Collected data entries
--- --- ---
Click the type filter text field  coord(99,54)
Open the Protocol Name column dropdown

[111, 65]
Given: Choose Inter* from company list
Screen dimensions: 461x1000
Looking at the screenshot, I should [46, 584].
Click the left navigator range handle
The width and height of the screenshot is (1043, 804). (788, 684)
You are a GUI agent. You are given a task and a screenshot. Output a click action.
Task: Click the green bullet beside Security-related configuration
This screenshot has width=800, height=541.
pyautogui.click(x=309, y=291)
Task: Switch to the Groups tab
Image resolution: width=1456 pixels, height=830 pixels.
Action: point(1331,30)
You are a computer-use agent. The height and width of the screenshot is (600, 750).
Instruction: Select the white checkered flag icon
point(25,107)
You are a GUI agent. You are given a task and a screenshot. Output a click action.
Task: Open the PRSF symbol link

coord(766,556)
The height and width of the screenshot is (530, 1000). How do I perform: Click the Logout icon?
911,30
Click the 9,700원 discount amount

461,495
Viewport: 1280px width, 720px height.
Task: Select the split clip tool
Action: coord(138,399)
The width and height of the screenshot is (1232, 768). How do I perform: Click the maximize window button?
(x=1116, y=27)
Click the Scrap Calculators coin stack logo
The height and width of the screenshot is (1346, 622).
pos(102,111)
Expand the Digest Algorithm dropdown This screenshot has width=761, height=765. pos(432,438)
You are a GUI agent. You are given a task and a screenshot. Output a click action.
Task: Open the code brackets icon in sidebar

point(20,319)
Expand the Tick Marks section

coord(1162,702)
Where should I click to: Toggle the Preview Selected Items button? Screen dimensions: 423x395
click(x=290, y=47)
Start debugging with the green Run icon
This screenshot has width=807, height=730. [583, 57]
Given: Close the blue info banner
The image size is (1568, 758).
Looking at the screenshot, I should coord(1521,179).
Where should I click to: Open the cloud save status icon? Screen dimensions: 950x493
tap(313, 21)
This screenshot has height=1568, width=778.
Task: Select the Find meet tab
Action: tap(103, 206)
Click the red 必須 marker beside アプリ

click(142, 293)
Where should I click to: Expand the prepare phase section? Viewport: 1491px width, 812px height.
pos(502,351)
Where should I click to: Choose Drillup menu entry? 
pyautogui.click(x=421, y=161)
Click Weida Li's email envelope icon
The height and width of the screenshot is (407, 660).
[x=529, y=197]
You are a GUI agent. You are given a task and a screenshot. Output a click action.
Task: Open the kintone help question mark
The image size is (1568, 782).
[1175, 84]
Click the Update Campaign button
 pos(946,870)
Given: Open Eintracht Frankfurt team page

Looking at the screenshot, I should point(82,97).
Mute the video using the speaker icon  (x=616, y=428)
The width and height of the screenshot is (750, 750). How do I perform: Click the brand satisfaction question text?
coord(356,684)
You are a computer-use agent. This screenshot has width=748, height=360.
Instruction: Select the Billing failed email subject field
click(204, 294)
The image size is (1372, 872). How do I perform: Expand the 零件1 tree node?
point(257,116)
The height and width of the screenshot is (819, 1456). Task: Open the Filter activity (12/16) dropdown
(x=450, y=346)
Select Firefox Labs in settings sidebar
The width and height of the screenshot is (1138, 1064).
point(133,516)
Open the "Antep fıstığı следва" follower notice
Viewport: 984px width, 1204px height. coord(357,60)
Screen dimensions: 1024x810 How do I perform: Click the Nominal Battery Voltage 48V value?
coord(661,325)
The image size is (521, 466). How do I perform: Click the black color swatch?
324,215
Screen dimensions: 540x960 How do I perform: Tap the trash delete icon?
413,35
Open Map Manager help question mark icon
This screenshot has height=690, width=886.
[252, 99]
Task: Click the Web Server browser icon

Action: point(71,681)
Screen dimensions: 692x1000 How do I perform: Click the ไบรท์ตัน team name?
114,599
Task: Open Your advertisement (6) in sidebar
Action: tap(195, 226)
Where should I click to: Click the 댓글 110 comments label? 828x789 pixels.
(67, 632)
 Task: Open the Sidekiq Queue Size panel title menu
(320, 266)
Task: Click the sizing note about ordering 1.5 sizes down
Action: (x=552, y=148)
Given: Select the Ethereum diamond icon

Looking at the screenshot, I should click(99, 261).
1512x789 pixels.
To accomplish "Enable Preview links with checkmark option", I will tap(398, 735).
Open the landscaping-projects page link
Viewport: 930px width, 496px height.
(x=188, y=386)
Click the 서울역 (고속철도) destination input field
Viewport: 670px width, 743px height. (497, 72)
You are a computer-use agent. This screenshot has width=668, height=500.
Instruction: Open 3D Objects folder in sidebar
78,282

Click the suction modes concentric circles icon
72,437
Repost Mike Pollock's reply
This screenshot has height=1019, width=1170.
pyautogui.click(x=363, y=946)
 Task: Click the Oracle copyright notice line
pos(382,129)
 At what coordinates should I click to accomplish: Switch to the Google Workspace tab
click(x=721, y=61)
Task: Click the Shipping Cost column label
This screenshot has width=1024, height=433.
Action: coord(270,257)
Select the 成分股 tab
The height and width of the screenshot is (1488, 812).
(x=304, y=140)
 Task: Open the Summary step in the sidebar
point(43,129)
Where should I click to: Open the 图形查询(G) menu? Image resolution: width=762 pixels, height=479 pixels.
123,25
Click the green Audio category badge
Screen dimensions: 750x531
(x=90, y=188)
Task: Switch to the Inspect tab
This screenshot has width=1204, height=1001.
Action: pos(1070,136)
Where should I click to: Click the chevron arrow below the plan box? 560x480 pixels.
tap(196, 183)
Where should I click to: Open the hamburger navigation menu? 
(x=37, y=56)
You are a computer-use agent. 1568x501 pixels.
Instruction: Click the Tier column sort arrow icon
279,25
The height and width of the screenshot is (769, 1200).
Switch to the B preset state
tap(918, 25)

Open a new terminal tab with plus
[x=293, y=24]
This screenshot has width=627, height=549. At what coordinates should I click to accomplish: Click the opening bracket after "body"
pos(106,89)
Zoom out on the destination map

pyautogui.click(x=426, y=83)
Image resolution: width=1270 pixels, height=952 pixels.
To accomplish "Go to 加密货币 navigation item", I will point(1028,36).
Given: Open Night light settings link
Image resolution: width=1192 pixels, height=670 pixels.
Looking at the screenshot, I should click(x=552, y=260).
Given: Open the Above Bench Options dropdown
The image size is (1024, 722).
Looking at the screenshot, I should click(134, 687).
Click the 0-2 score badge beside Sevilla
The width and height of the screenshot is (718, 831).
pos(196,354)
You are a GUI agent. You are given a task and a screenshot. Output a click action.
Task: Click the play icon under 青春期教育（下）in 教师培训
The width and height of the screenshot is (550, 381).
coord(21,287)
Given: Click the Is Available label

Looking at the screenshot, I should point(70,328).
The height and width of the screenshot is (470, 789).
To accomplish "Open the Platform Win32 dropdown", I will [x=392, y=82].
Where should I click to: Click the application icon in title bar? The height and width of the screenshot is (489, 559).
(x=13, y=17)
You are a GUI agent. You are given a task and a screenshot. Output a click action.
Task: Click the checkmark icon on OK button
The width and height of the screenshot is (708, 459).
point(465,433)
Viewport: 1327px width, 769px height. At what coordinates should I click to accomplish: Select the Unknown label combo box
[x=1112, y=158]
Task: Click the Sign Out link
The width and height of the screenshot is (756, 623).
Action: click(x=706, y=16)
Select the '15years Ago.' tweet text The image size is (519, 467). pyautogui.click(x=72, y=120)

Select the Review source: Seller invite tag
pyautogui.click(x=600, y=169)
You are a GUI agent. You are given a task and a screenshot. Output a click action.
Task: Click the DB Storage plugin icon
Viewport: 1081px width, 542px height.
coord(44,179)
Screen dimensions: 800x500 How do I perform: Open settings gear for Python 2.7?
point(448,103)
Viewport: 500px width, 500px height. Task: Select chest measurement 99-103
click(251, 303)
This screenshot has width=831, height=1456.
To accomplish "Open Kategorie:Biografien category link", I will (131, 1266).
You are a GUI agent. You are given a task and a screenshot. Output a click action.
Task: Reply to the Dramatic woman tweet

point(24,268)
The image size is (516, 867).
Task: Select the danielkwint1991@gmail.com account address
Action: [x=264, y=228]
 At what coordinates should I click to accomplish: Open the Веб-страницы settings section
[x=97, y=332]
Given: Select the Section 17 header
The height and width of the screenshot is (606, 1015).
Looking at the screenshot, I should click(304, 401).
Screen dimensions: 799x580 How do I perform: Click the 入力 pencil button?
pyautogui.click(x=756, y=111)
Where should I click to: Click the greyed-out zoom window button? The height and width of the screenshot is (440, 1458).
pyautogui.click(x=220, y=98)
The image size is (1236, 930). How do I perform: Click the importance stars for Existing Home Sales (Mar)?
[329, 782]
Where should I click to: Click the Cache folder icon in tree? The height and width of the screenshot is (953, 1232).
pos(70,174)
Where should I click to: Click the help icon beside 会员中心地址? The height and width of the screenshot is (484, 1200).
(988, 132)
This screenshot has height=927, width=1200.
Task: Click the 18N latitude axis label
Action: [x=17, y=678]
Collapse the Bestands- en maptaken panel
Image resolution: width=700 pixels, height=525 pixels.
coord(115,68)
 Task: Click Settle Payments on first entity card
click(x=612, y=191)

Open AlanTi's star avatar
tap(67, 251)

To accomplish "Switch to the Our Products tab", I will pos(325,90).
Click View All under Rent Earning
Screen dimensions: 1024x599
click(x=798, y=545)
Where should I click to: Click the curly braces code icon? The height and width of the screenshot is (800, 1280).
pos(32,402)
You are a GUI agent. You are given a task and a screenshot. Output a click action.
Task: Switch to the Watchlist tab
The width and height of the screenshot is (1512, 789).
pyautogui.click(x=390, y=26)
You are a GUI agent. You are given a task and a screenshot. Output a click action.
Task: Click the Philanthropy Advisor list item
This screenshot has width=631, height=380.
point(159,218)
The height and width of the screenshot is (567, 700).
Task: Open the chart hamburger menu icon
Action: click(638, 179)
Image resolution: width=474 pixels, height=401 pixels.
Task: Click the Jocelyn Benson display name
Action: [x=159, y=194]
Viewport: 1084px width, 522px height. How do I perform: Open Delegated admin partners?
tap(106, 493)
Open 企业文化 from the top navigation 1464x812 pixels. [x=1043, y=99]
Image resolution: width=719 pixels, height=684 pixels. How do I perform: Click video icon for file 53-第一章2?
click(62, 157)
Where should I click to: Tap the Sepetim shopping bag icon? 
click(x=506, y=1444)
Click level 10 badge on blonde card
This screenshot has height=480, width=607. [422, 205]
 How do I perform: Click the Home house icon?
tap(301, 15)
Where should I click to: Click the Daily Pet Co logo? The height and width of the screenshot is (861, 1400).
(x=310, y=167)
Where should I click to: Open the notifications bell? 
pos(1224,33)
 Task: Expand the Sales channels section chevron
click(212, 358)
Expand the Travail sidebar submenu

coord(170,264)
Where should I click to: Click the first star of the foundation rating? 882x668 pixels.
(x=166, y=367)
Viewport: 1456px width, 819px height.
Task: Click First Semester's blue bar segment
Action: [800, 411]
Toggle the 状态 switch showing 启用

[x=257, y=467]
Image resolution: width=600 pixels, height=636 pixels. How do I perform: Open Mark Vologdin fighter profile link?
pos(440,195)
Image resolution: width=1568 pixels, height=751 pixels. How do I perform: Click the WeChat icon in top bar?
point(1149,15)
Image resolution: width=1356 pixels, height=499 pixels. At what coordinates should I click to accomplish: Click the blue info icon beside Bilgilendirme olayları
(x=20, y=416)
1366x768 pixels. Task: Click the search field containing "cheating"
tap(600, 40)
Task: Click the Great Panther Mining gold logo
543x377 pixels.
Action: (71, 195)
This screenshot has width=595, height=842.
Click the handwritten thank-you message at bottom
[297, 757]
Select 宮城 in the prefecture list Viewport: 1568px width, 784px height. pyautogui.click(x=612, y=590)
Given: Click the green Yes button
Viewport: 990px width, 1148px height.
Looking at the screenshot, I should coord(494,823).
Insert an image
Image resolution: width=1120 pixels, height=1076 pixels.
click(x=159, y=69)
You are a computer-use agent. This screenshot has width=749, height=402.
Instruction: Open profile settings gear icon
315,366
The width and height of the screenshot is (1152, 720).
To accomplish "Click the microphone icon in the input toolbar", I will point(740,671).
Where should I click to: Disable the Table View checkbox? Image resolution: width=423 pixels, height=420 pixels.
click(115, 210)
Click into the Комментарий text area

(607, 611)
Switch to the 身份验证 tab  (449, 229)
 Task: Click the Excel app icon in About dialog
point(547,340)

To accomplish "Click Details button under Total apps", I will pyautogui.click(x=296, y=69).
--- --- ---
ASSIGNED TASK
Would you please copy exactly the part of the entries above that begins at the line containing "Open a new terminal tab with plus" and ends at the line containing "The height and width of the screenshot is (470, 789).", both lines included?

OUTPUT OF THE TASK
Open a new terminal tab with plus
[x=293, y=24]
This screenshot has width=627, height=549. At what coordinates should I click to accomplish: Click the opening bracket after "body"
pos(106,89)
Zoom out on the destination map

pyautogui.click(x=426, y=83)
Image resolution: width=1270 pixels, height=952 pixels.
To accomplish "Go to 加密货币 navigation item", I will point(1028,36).
Given: Open Night light settings link
Image resolution: width=1192 pixels, height=670 pixels.
Looking at the screenshot, I should click(x=552, y=260).
Given: Open the Above Bench Options dropdown
The image size is (1024, 722).
Looking at the screenshot, I should click(134, 687).
Click the 0-2 score badge beside Sevilla
The width and height of the screenshot is (718, 831).
pos(196,354)
You are a GUI agent. You are given a task and a screenshot. Output a click action.
Task: Click the play icon under 青春期教育（下）in 教师培训
The width and height of the screenshot is (550, 381).
coord(21,287)
Given: Click the Is Available label

Looking at the screenshot, I should point(70,328).
The height and width of the screenshot is (470, 789).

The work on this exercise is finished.